El hombre empujó a Amanda y dio un paso hacia mí. Se inclinó hacia delante.

– Parker, quiero que te acerques a la mesilla y me lo des. Tienes cinco segundos. Si al acabar esos cincos segundos no lo tengo, la sangre de Amanda manchará tus manos.

– Amanda, yo…

– Uno.

– Pero…

– Dos.

– Tráelo, Henry -gimió Amanda.

– Tres.

De pronto me acordé. Sabía lo que había en la mesilla de noche. Tragué saliva y asentí.

– Para. Voy a buscarlo.

Dio un paso atrás y el hombre se acercó. La mesilla de noche de Amanda era pequeña, de madera de balsa, con un cajón. Fuera lo que fuera lo que buscaba aquel tipo, no podía ser más grande que un tablero de ajedrez. Coloqué el cuerpo de tal modo que no pudiera verme las manos, entreabrí el cajón y metí la mano dentro. Toqué papeles y monedas. El envoltorio de un condón. Entonces lo noté. Un cilindro fino, seguramente del tamaño de una barra de labios. Gas lacrimógeno. Amanda no bromeaba cuando dijo que lo guardaba en la mesilla de noche. Apoyé el dedo sobre el pequeño botón. Veía sus sombras justo por encima de mi hombro derecho. Sólo tenía una oportunidad; si no, estábamos los dos muertos.

– Amanda -dije moviéndome ligeramente hacia la derecha-, aquí está.

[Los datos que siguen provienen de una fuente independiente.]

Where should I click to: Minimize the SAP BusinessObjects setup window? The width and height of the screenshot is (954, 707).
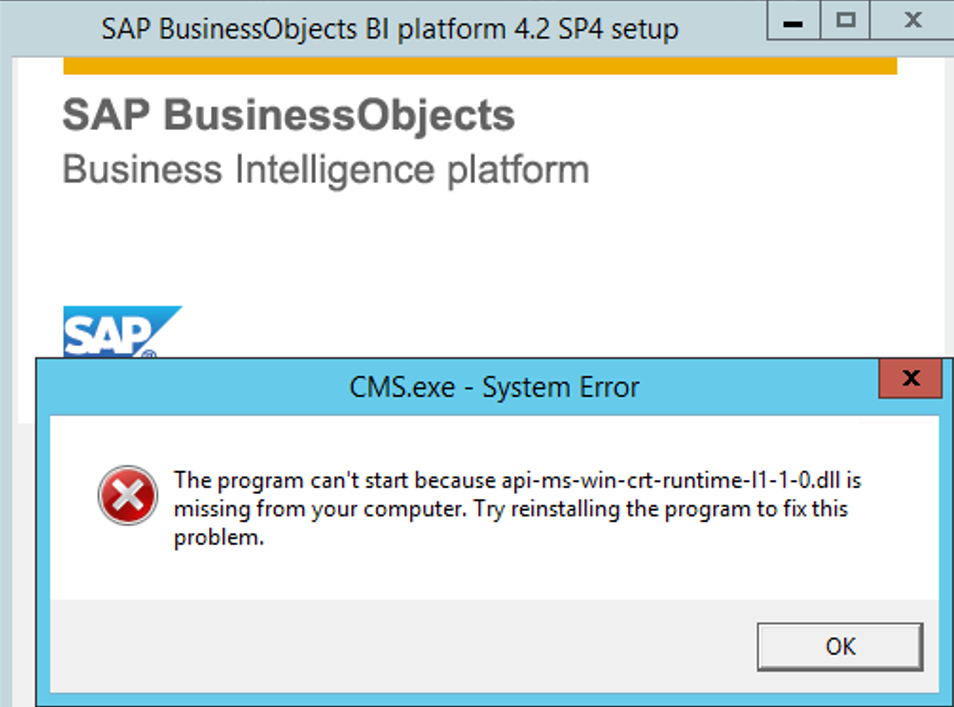tap(793, 21)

Vi que él aflojaba un poco el brazo.

En ese momento Amanda agachó la cabeza y agarró la pistola. Yo me volví bruscamente y bajé el botón. Un chorro de líquido transparente roció la cara del hombre. Soltó un grito y dio un paso atrás. El olor me revolvió el estómago. Agarré a Amanda del brazo.

– ¡Corre!

Corrimos hacia la puerta. Yo agarraba con fuerza a Amanda por la muñeca. Pero de pronto sentí que tiraban de mí hacia atrás. Amanda chilló. El hombre la había agarrado del pelo y tiraba de él como de una correa.

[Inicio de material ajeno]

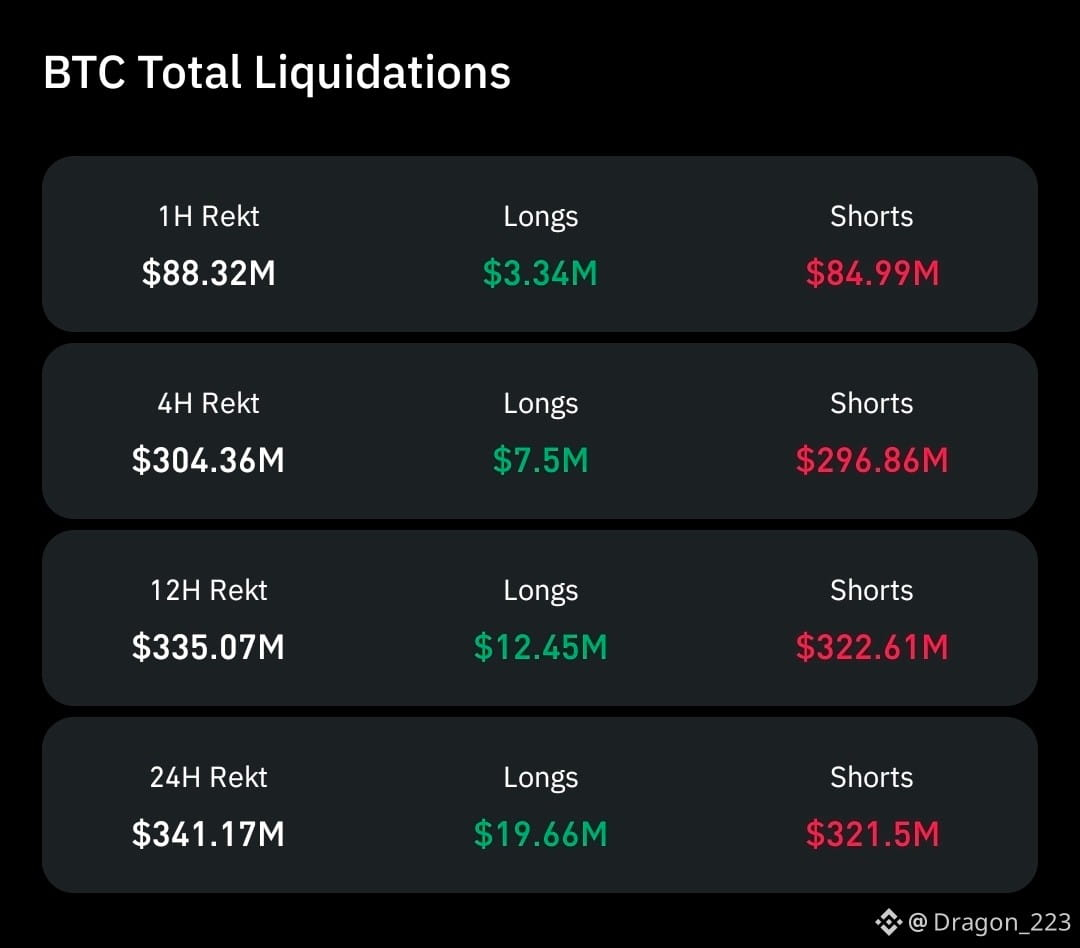This screenshot has width=1080, height=948.
Task: Select the 1H Rekt total $88.32M
Action: pyautogui.click(x=209, y=273)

Tenía los ojos enrojecidos. La nariz le goteaba. Sorbía, pero aparte de eso parecía impertérrito. Se limpió suavemente los ojos con la manga, con cuidado de que el gas no penetrara más adentro.

– Dios -susurré.

Volvió a levantar la pistola. Amanda se retorcía violentamente, intentando soltarse.

– Parker -dijo él con rostro inexpresivo, los ojos inyectados en sangre. Su frialdad resultaba aterradora-. Creo que me han rociado con gas lacrimógeno treinta o cuarenta veces. La verdad es que no escuece tanto cuando te acostumbras.